State Rep. Byron Rushing speaks to attendees after a community meeting hosted by Friends of Melnea Cass Boulevard. Photo: Sandra Larson

The Melnea Cass Boulevard “Complete Streets” redesign project, headed by the Boston Transportation Department, is intended to calm traffic and create a more pedestrian- and bicycle-friendly street as well as improve the area’s stormwater drainage. First introduced in 2011, the plans have gone through numerous iterations. The current one adds separated bike lanes on each side of the street, new landscaped center medians and traffic-calming elements such as raised intersections and crosswalks.

The project reached a key 25 percent design milestone recently and must be advertised for construction by fall 2018 in order to retain funding, city officials say. With that deadline in mind, construction is expected to start in 2019 — and neighborhood advocates are stressing the urgency of getting the plan right before it’s too late.
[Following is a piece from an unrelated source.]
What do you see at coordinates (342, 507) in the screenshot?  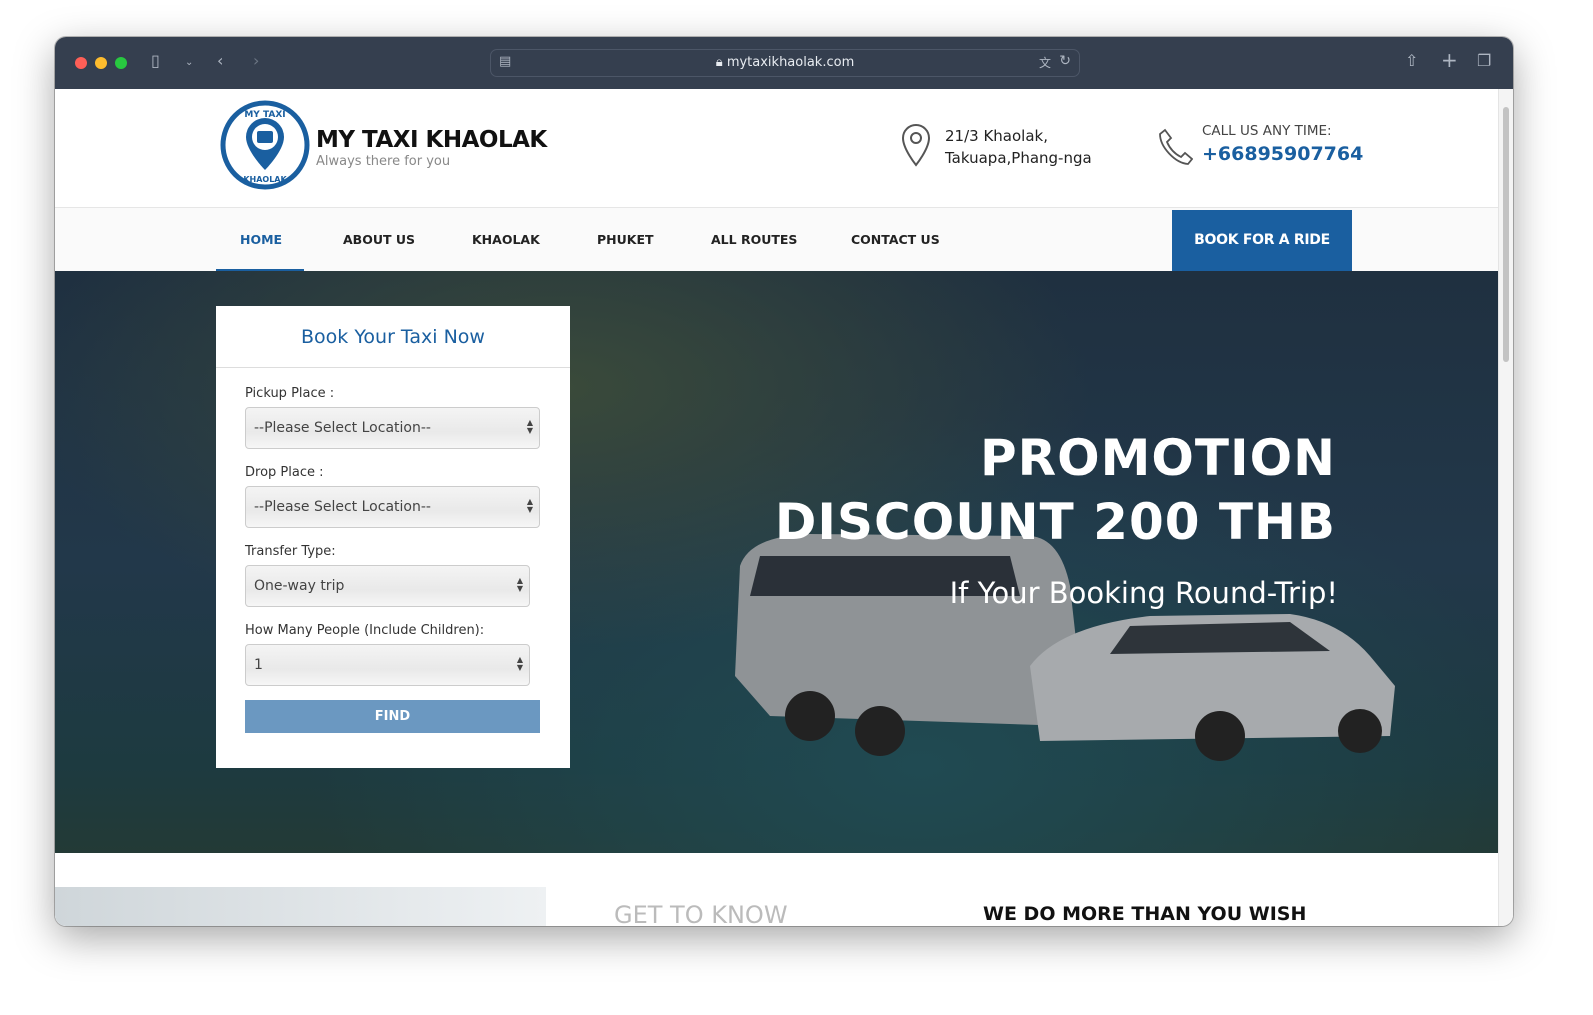 I see `drop-value: --Please Select Location--` at bounding box center [342, 507].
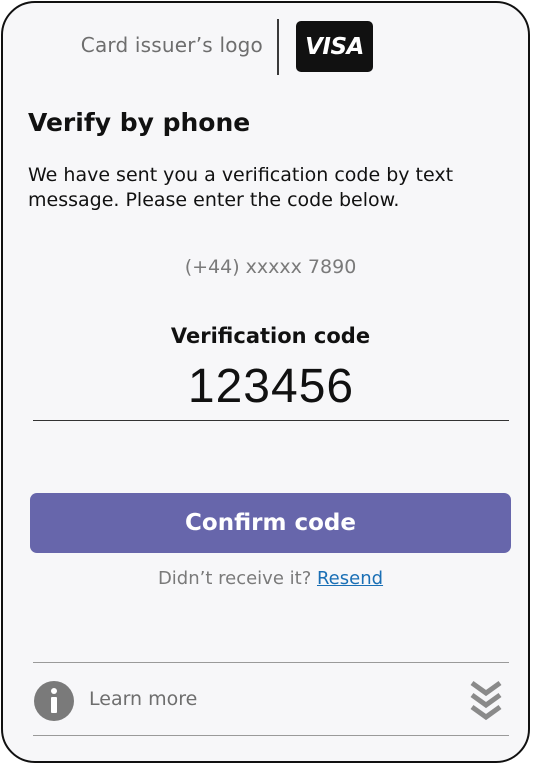  What do you see at coordinates (172, 45) in the screenshot?
I see `issuer-logo: Card issuer’s logo` at bounding box center [172, 45].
A robust community response already has pushed significant alterations to the project — most notably the scrapping of initial plans to widen the street and add dedicated Bus Rapid Transit lanes in the center. While celebrating this victory and showing appreciation for some of the plan’s elements, such as the addition of a bike lane on the Roxbury side of the street, neighbors and advocates want to see several issues addressed before the design is presented for approval. The hearing on the 25 percent design is expected to occur in October.